Lincoln is a lawyer. Once in court, the opposing lawyer repeatedly stated a simple argument for more than two hours, which made the audience impatient. Finally, it was Lincoln's turn to take the stage to defend the defendant. He went to the podium, took off his coat and put it on the table, then picked up the cup and drank two sips of water, then put on his coat, then took off his coat and put it on the table, drank some water and dressed again. This was repeated five or six times, and the audience in the court laughed. Lincoln said nothing and began his defense speech with laughter.

Lincoln's face is long and ugly. Once, he argued with Stephen Douglas, who laughed at him for being two-faced. Lincoln replied, "If I had another face, would I still wear this ugly face?"

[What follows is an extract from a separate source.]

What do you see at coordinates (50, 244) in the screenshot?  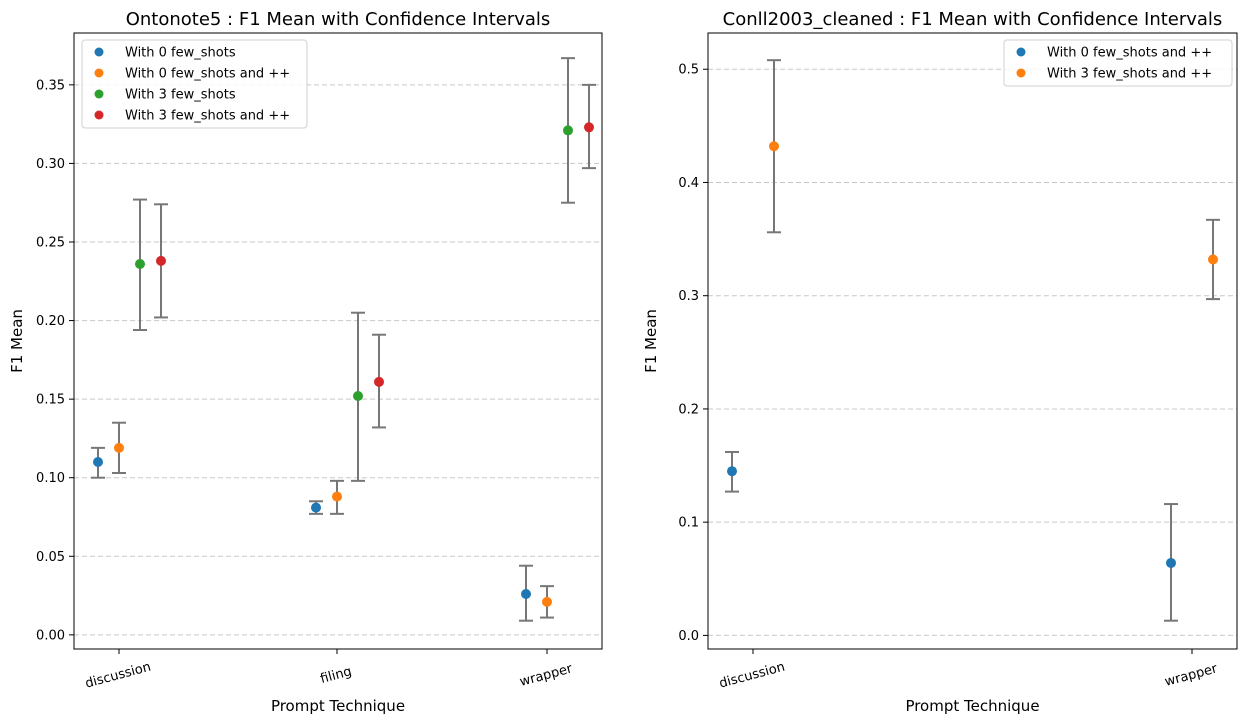 I see `y-tick-label: 0.25` at bounding box center [50, 244].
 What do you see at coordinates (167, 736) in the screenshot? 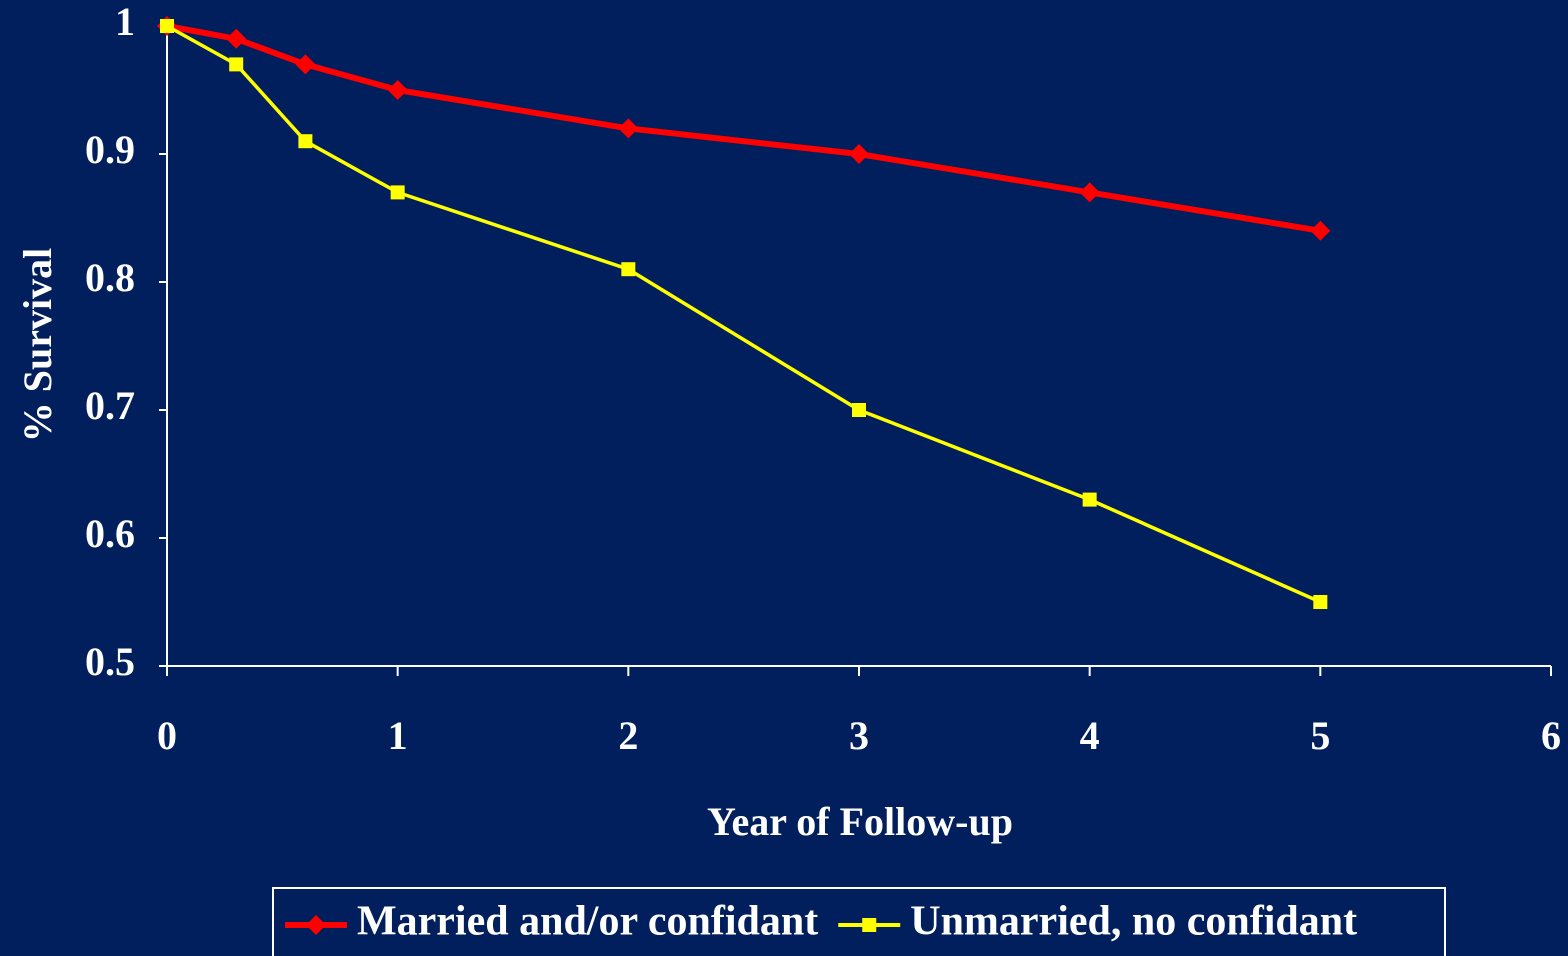
I see `x-tick-label: 0` at bounding box center [167, 736].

Once, Lincoln was shining his shoes when a foreign diplomat came up to him and said, "Mr. President, did you really shine your shoes?" "Yes," Lincoln asked in surprise. "Do you clean other people's shoes?"

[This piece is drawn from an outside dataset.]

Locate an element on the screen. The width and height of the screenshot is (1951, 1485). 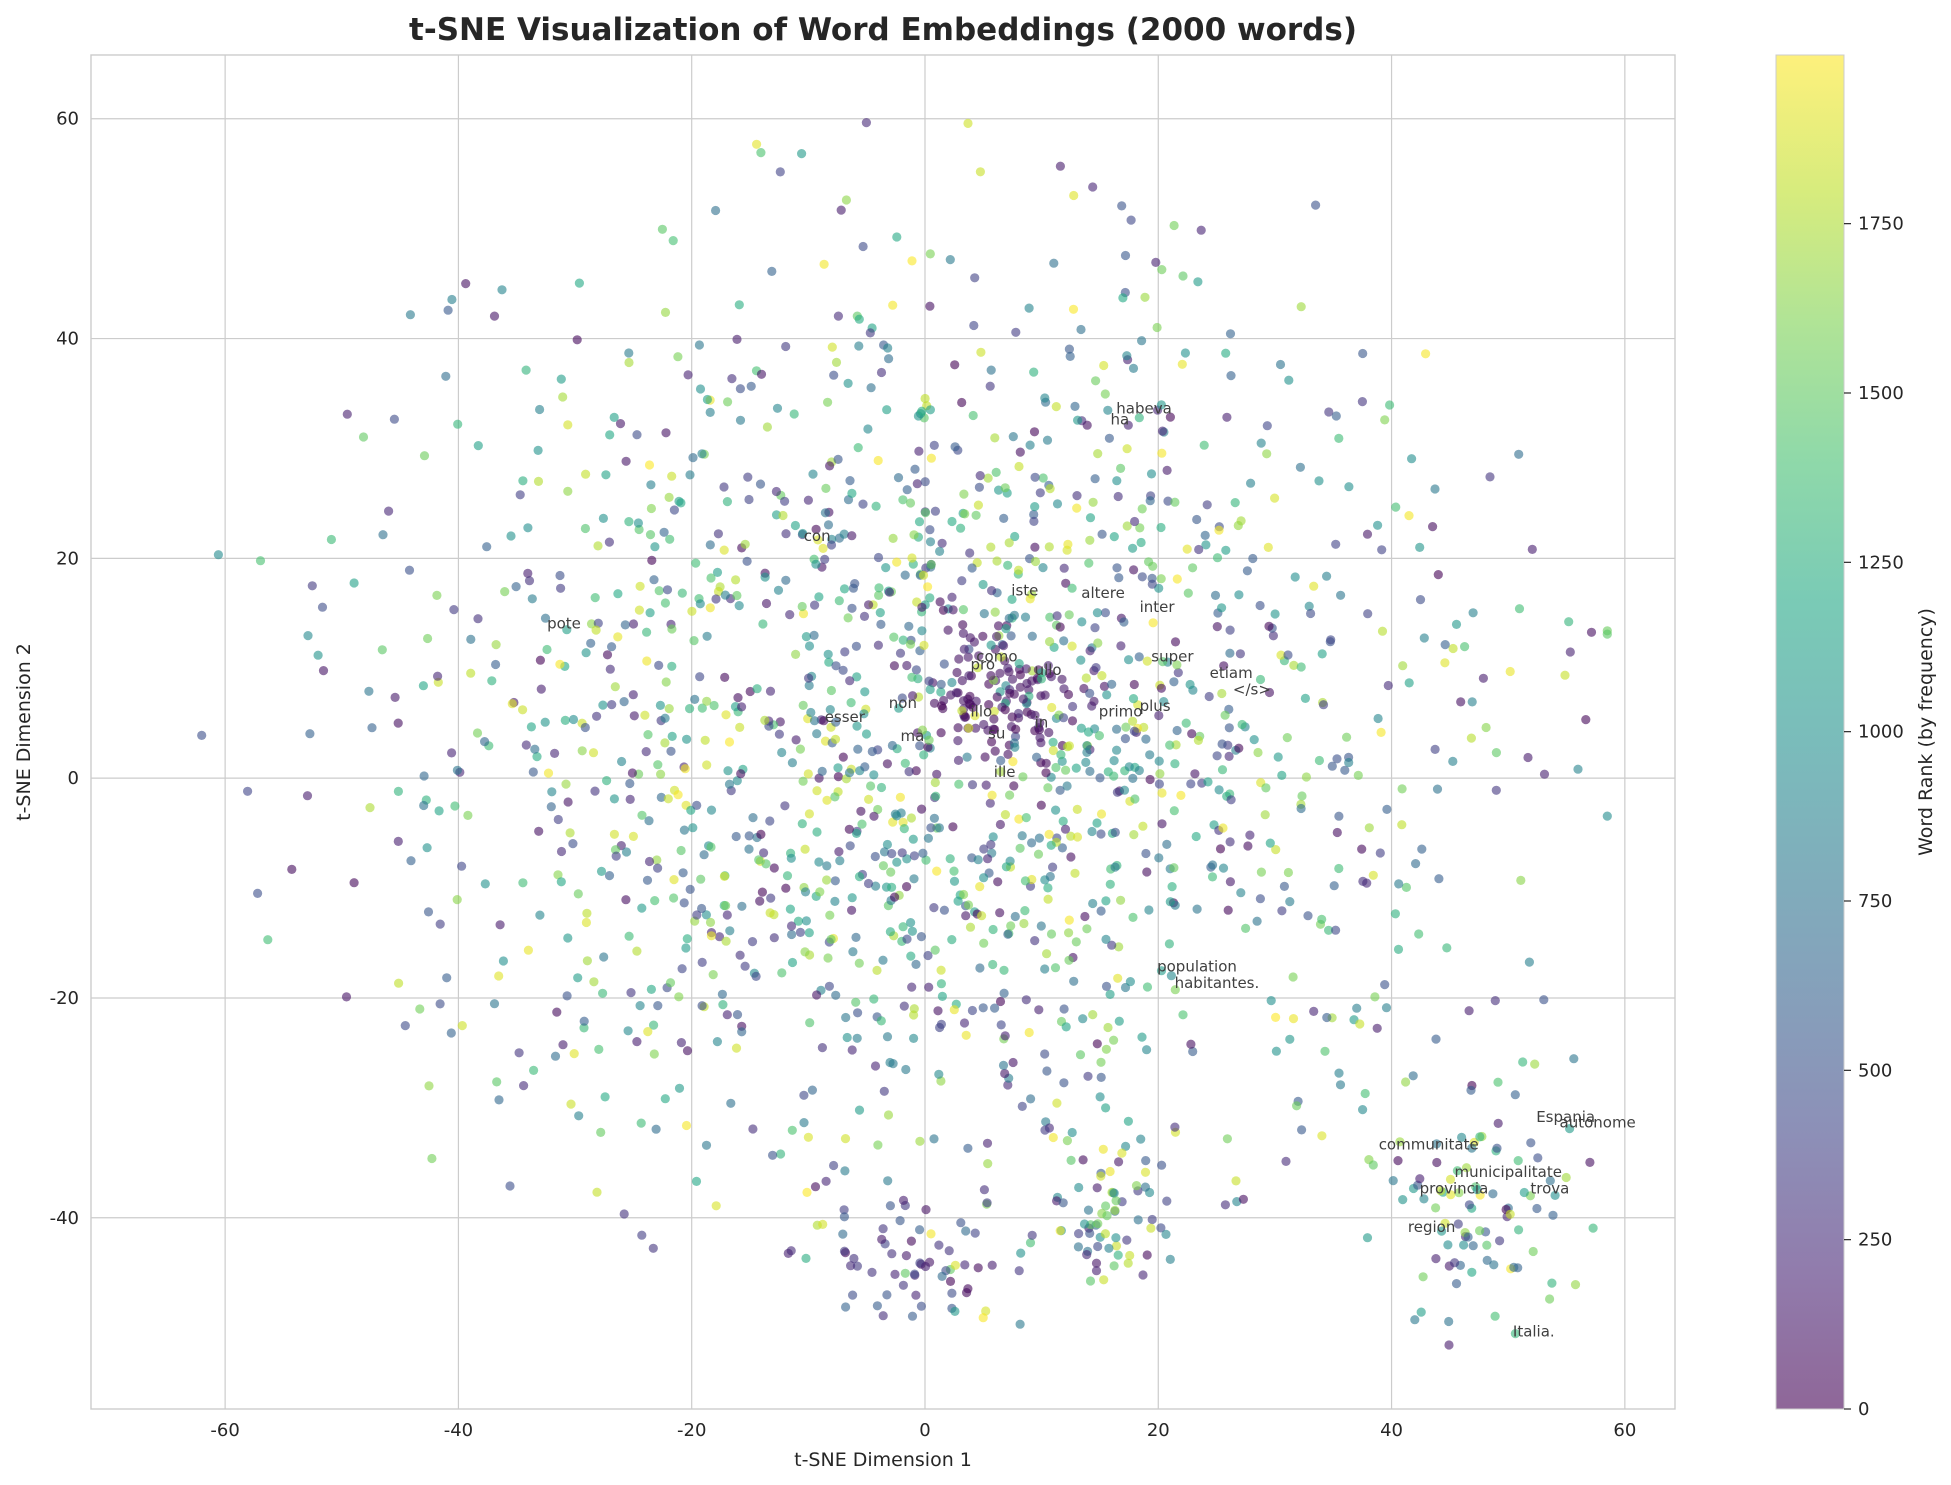
y-tick-label: 0 is located at coordinates (74, 778).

Some people think that Lincoln's attitude towards his political opponents is not tough enough and say to him, "Why do you want them to be friends?" You should try to destroy them. ""I'm not in the elimination of political opponents? When I let them be my friends, political enemies don't exist. " Lincoln said gently.

Another time, a lady came to Lincoln and said confidently, "Mr. President, you must give my son a position as a colonel. We should have this right, because my grandfather took part in the battle of Lexington, my uncle was the only one who didn't escape in Bretton, my father took part in the battle of Na olins, and my husband died in Mantel, so …… "Lincoln replied," Madam, your family has served the country for three generations, and your contribution to the country is really great. I deeply respect this. Now can you give others a chance to serve your country? " The woman had nothing to say, so she had to leave quietly.

One night, Lincoln went to bed after a busy day. Suddenly, the telephone rang loudly. It turned out that a former hacker told him that a customs supervisor had just died. The man asked Lincoln if he could replace him. Lincoln replied, "If the funeral home doesn't mind, of course I don't object."

/kloc-After the assassination of abraham lincoln 0/00 years ago, American President Kennedy was also assassinated. The assassin, also named John, killed the president with a revolver! Kennedy's secretary is Lincoln, Lincoln's secretary is Kennedy.

One day, Lincoln and his eldest son Robert came to the street in a carriage. The street was blocked by passing troops. Lincoln opened the door, put out a foot and asked a passerby, "What is this?" Which army does Lincoln refer to? Passers-by thought he didn't know the army, so he replied, "Federal army, you are such an idiot." Lincoln said "thank you", closed the car door, and then said seriously to his son, "It is a kind of happiness to have someone telling the truth in front of you." Then he said, "What a fool I am!" "

Lincoln likes telling jokes. Whenever he tells a joke, his face lights up, his eyes light up and his voice trembles. Sometimes he dances and laughs first. After being ridiculed, Lincoln's mood often drops immediately and he looks at everyone with a sad face. This is Lincoln's humorous character.